====== PASSAGE TO READ
Angell adds, “People who dislike science—and that’s a lot of people—are drawn to alternative medicine. Science is hard. How nice not to have to deal with anatomy, physiology, pathology, and the rest.” Most Americans, Angell says, are content with a “gloss of science. So when skeptics ask for evidence, advocates of alternative medicine can throw at them some gibberish about quantum mechanics.”
What rankles Relman, Angell, and other critics about Weil in particular is his tendency to speak ex cathedra: to endorse therapies based only on anecdotal evidence rather than on scientific research. As Weil’s star has risen, so have attacks on his veracity. The most resonant recent broadside was Relman’s “A Trip to Stonesville” in the December 14, 1998 issue of the New Republic. In the article, he hammers Weil’s tendency to trumpet single-case, credulity-stretching alternative-therapy cures—such as bone cancer thwarted by diet and exercise, or scleroderma healed with vinegar, lemons, aloe vera juice, and vitamin E—without providing “anything resembling scientific evidence.”
============
====== DATA BLOCK
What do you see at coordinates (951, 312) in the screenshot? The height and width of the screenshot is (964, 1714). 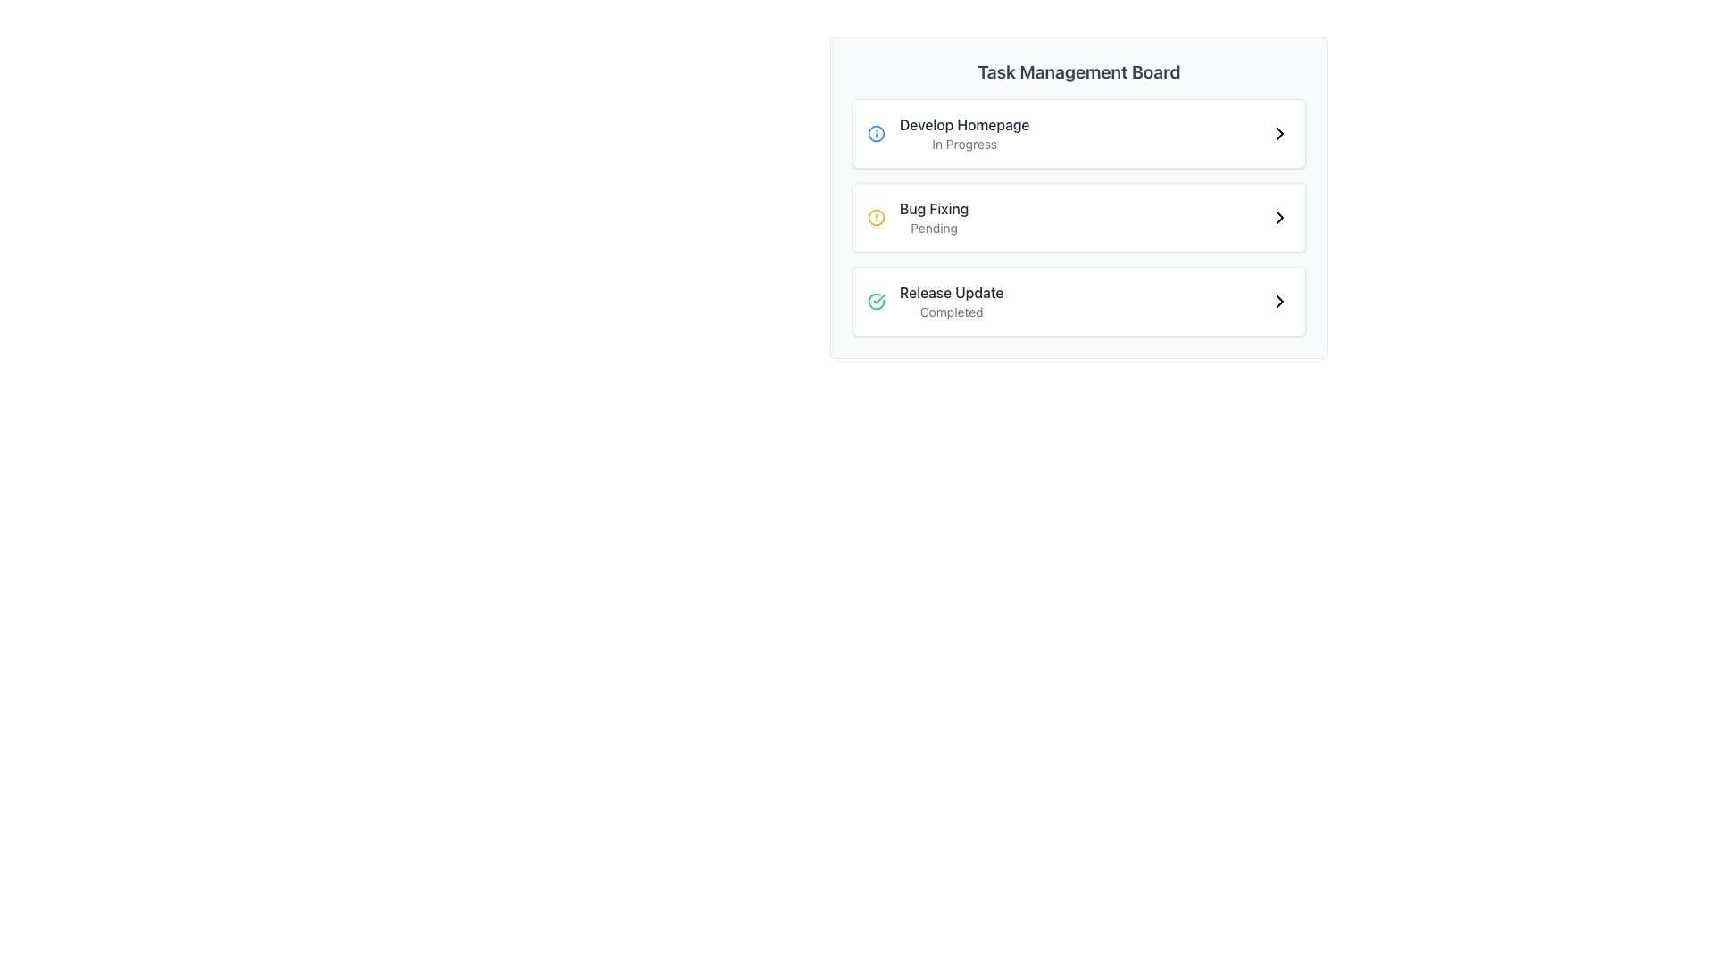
============
INSTRUCTIONS TO FOLLOW:
Please reproduce the passage on critics of Weil and alternative medicine word for word, from start to finish.

OUTPUT BELOW:
Angell adds, “People who dislike science—and that’s a lot of people—are drawn to alternative medicine. Science is hard. How nice not to have to deal with anatomy, physiology, pathology, and the rest.” Most Americans, Angell says, are content with a “gloss of science. So when skeptics ask for evidence, advocates of alternative medicine can throw at them some gibberish about quantum mechanics.”
What rankles Relman, Angell, and other critics about Weil in particular is his tendency to speak ex cathedra: to endorse therapies based only on anecdotal evidence rather than on scientific research. As Weil’s star has risen, so have attacks on his veracity. The most resonant recent broadside was Relman’s “A Trip to Stonesville” in the December 14, 1998 issue of the New Republic. In the article, he hammers Weil’s tendency to trumpet single-case, credulity-stretching alternative-therapy cures—such as bone cancer thwarted by diet and exercise, or scleroderma healed with vinegar, lemons, aloe vera juice, and vitamin E—without providing “anything resembling scientific evidence.”